KeithLM Wrote:There is no language track in DTS. It's possible the center channel is being cut out somehow and then your receiver is creating a center channel from the left and right speakers.

I did research in to DTS, and that's the same conclusion I came to. Now, it varies from movie to movie (or tv show to tv show) on what's actually cut out. I was specifically testing against Avatar and Battlestar Galatica. Avatar had center channel audio, but no speech. BSG was missing significantly more than speech. They are both DTS.

According to wikipedia, DTS has several variations that can contain more than 5.1 tracks of audio. It's possible that DTS can contain a language track (think... changing the language on a DVD. Many dvds use DTS... you can fit more data on a DVD if you reuse 75% of the audio, and only change the language track.)
I think you're misinterpreting what you were reading on the codec. Typically what you see on DVDs with multiple languages and DTS is that there are DTS and DD English tracks, and other languages are all in DD. It's possible that there is master DD track combined with a language track, but in all my time messing with this stuff I've never once seen it represented that way.

One thing you could do is find a test disc that contains DTS and try that out. That will likely have a voice moving from channel to channel. See what happens then. I suspect that somewhere along the line the center channel track is being removed and that your receiver is making up for it by taking any common audio from L/R and putting out the center channel. It sounds like an odd thing to be occurring, but it seems more likely than a language track existing.
Quote:Well. No. Not exactly... but it's passthrough, so the source shouldn't matter.
Yes and no. You need to check your owner's manual to see what's officially supported via optical out. With my LG, the officially supported codecs over optical are Dolby Digital (AC3) and LPCM. This is why DTS is flakey with my TV. Licensing fees have to be paid to transport the codecs from one port and out another, especially if there's a conversion in the mix e.g. electrical to optical. Your TV may officially support one but not the other. This is why I suggested moving the optical cable from your TV directly to your receiver. Your problem may not be with XBMC. Until you prove it out, you can't state definitively that the issue lies with XBMC and not with your TV.

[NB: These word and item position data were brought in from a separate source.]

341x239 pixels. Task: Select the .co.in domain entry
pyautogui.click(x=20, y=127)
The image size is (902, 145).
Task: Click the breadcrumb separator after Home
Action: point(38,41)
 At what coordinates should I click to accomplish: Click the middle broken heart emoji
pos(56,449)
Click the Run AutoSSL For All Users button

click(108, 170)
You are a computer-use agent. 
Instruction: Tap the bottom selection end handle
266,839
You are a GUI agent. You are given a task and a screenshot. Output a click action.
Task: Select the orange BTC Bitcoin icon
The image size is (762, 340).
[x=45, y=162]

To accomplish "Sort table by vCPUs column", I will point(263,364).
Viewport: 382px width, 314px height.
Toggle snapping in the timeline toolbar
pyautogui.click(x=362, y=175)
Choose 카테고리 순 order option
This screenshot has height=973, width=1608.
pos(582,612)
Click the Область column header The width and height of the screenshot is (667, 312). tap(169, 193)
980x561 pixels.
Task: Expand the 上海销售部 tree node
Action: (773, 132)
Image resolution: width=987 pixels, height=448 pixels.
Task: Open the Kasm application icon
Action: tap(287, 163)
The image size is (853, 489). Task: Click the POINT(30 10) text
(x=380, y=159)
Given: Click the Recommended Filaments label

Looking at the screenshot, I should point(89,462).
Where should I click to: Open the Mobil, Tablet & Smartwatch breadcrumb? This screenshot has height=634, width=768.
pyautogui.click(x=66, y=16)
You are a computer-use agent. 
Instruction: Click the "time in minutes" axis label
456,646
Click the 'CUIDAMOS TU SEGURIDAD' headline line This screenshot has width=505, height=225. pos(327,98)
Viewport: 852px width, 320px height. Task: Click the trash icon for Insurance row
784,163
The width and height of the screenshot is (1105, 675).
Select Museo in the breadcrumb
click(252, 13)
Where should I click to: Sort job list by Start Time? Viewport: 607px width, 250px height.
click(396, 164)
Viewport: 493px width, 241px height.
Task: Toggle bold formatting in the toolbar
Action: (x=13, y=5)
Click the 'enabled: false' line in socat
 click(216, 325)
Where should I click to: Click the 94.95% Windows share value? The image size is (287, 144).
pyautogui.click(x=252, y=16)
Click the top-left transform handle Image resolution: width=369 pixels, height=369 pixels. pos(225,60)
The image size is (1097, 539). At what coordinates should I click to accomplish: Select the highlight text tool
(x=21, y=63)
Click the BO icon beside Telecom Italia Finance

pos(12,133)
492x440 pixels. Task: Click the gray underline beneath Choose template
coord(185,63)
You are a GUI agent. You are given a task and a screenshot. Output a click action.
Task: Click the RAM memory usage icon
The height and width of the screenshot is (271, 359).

Also, there's no "language" track, unless you're speaking of alternate languages from the main language track, e.g. Spanish, French, etc. With multi-channel encoding there are channels that typically carry dialog, usually the center channel, but they don't have to. It's all how the soundtrack is mixed.
I verified with a DTS test dvd that I get center channel. I used my 360, which is also hooked in to the tv via hdmi. I can also test the files in VLC on my htpc to see if the audio works, if it helps.
Okay, does that DVD sound the same with XBMC as it does from the 360? If not, then further investigation is needed. If you have VLC to test with as well, I'd give that a shot, simply for comparison's sake.
XBMC isn't identifying the DVD. I don't see an option to open the disc in it, either. I'll have to manually fix it.
Just tried the test disc on the htpc. It definitely plays center channel. Let me see if I can get center channel working with VLC.
Something about ubuntu being a piece of crap prevents me from actually using anything other than xbmc to play audio...vlc included. When I try to use the sound control panel to switch my audio to hdmi, it switches it back to analog. This prevents me from doing passthrough with vlc... I can't test it on vlc. However, I did test it on xbmc on another machine (win7x64) in xbmc, and it plays center channel. Perplexing.

--edit
It may be worth noting (although, I somewhat doubt it) that my other machine has its own 5.1 setup, which is analog. Since we've already proven that the TV is passing DTS properly by using the test disc, I doubt this point matters.